En résumé, rapidement mobilisable s’il a été souscrit en amont, le crédit renouvelable peut s’avérer une solution pratique en cas de décalage de trésorerie. Si son utilisation est maîtrisée, limitée à un usage ponctuel et qu'il est remboursé rapidement, l’opération est acceptable et préférable à un dépassement de découvert autorisé. Son usage doit toutefois rester exceptionnel. Il s'adresse à des personnes ayant des revenus réguliers et ne doit pas être mobilisé pour financer le quotidien. En cas d’une dépense imprévue importante, qui nécessite plusieurs années de remboursement, le crédit à la consommation paraît une meilleure solution.

Le crédit à la consommation plus modulable

Le prêt conso permet lui d’emprunter une somme plus conséquente (allant jusqu’à 75 000 euros), d’étaler les remboursements sur une période plus longue (supérieure à 3 mois), avec un taux d’intérêt généralement plus bas que le crédit renouvelable. Cette solution est donc à privilégier en cas d’achat imprévu et onéreux, dont la réalisation peut attendre quelques jours, le temps de trouver une offre de prêt intéressante. Il est possible de souscrire un prêt à la consommation chez sa banque, dans un organisme spécialisé ou sur le point de vente. En grande surface, il est fréquent que l'on propose au client un crédit renouvelable, souvent accompagné d'une carte bancaire. Toutefois pour les prêts de plus de 1 000 euros, l'enseigne est contrainte par la réglementation de lui présenter également une offre alternative de prêt conso amortissable.

Le capital pouvant être remboursé sur plusieurs années, le crédit à la consommation permet d’adapter la mensualité à sa situation financière. Il y a toutefois un arbitrage à réaliser entre la durée d’emprunt et le coût final de l’opération. En effet, plus l’emprunteur s’engage sur une période longue, plus les mensualités sont faibles mais, en contrepartie, plus le taux d’intérêt appliqué est élevé. Si possible, il est préférable de souscrire un prêt affecté (crédit auto, moto, travaux…) plutôt qu’un prêt personnel.

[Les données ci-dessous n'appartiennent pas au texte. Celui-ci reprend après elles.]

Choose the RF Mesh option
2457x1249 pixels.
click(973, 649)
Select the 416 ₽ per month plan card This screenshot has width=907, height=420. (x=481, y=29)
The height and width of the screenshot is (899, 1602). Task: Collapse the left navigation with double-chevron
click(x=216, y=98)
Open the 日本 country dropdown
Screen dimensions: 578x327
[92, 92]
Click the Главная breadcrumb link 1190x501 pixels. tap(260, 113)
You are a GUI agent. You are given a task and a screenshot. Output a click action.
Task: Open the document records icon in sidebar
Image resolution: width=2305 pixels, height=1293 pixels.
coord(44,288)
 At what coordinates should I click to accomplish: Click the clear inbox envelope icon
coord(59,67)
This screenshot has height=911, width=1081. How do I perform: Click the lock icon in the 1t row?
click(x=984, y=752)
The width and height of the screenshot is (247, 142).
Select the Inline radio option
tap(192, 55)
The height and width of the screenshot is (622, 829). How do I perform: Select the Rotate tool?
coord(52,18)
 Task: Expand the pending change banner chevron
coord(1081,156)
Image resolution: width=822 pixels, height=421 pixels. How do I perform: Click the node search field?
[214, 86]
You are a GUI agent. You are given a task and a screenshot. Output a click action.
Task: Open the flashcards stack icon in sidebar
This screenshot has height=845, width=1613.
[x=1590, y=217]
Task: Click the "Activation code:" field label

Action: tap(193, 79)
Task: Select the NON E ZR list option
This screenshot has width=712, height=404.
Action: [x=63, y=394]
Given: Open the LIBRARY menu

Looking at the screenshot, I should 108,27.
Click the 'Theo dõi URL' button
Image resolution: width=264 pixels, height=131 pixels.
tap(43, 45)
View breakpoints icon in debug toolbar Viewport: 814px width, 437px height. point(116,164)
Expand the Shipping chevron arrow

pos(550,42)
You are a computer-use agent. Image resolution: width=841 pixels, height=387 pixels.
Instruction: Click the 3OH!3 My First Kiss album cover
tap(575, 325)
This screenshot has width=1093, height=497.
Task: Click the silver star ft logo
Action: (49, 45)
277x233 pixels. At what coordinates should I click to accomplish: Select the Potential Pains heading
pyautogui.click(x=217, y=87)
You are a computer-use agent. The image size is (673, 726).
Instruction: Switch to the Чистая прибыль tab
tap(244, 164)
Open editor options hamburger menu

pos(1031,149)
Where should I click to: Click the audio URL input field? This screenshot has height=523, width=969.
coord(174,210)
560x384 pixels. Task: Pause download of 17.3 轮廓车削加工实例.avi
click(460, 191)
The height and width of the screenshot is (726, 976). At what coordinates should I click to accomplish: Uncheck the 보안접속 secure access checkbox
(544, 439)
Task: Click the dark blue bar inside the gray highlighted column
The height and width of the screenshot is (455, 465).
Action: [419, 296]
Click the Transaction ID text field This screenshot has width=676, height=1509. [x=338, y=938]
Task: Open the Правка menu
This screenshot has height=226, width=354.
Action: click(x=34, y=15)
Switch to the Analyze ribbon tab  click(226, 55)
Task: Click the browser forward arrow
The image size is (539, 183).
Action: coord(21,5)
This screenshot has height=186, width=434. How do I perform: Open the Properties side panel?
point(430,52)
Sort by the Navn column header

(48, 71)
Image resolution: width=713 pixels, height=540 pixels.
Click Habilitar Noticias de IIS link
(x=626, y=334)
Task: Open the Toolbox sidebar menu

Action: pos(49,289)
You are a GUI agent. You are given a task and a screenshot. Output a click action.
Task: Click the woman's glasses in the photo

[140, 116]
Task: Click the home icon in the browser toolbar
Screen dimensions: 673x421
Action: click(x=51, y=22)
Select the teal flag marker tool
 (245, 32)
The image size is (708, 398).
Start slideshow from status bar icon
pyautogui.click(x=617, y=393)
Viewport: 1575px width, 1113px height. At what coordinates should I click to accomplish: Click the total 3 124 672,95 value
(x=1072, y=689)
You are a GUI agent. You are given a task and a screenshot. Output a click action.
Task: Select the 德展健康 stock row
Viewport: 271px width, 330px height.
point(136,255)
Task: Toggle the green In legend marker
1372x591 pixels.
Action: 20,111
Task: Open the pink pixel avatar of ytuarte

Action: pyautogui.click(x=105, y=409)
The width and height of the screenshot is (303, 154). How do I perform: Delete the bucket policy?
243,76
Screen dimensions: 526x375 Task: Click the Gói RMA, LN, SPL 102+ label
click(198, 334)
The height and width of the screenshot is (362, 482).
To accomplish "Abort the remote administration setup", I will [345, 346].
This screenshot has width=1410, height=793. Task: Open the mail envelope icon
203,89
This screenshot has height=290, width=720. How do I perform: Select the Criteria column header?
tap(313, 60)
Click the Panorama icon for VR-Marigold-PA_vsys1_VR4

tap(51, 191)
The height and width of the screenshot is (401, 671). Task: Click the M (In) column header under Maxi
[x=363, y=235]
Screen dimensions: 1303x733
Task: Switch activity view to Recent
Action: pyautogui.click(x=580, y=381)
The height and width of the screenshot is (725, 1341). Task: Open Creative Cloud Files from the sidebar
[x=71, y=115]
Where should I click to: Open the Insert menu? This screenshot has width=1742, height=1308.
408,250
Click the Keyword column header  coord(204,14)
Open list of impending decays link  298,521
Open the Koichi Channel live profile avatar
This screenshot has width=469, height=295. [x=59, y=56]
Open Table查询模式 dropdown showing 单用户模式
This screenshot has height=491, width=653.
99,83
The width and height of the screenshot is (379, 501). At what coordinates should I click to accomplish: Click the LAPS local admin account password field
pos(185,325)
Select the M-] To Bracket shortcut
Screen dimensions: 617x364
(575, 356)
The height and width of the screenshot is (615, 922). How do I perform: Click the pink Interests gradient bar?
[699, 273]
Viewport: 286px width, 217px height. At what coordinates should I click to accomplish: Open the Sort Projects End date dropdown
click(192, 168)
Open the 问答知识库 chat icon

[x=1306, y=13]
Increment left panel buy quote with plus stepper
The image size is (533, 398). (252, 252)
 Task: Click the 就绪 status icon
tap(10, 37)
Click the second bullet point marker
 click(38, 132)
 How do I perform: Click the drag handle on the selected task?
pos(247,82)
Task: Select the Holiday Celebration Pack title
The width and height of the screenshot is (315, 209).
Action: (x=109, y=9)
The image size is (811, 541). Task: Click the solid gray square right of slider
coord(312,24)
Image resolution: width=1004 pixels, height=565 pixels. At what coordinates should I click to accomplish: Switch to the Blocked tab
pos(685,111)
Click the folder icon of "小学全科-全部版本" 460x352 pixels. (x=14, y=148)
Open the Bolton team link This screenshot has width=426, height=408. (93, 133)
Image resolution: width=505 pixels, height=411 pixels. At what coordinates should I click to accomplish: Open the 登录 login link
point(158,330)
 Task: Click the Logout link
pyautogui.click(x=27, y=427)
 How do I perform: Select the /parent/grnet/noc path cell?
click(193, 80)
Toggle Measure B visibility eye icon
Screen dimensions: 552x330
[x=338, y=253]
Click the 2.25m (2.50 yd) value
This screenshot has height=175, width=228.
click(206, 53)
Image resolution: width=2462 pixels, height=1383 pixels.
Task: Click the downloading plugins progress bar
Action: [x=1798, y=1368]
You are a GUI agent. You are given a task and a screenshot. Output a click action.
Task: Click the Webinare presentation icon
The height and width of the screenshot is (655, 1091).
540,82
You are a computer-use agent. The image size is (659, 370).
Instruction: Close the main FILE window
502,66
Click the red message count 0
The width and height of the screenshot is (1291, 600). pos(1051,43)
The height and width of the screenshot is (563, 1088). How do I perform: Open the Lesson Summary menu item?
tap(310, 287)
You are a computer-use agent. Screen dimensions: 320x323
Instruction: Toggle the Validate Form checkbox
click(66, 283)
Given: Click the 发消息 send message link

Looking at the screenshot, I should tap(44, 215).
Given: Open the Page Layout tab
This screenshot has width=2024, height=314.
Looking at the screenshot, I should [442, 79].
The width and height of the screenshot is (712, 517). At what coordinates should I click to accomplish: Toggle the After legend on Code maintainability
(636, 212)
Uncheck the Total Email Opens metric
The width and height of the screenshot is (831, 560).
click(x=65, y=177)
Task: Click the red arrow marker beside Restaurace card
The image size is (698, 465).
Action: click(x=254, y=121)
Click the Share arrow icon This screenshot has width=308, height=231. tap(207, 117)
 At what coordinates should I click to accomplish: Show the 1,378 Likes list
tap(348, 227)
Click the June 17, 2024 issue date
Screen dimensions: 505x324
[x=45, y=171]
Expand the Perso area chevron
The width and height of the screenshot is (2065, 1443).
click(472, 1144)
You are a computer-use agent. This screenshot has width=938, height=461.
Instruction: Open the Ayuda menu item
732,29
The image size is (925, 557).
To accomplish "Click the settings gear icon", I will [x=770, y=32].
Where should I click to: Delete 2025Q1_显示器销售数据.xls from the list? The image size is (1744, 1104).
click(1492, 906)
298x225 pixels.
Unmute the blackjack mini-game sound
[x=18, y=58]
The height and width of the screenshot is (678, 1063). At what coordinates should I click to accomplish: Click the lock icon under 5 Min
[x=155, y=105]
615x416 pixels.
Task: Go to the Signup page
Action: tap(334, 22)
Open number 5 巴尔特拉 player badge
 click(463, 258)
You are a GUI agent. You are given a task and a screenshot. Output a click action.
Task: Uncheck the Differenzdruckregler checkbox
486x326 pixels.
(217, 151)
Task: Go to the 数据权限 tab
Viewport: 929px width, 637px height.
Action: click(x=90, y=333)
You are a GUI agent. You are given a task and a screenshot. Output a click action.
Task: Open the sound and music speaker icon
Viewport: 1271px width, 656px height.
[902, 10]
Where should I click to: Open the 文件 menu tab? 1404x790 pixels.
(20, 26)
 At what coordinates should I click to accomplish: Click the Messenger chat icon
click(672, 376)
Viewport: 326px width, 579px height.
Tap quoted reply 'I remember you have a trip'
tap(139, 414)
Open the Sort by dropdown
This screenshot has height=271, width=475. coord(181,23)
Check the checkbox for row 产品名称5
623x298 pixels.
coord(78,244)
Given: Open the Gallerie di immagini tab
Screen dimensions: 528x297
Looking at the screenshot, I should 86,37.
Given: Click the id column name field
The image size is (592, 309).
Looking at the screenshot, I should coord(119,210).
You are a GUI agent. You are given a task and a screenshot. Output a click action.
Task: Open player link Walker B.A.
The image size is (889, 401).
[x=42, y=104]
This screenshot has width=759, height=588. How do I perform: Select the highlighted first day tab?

Les établissements proposent en principe des taux d’intérêt plus bas lorsque l’emprunteur justifie l’utilisation des fonds.

A lire aussi : Ce que coûte réellement un crédit à la consommation

Ce qu'il faut retenir :

  • Le découvert bancaire s'utilise pour palier un décalage de trésorerie. Il faut toutefois que la somme ne soit pas trop importante, et le compte renfloué rapidement.
  • Le crédit renouvelable permet de bénéficier rapidement des fonds nécessaires. Néanmoins il faut être en capacité de le rembourser rapidement pour que le coût de l'opération reste mesuré.
  • Le crédit à la consommation permet de financer des montants plus élevés en adaptant les mensualités à sa situation financière.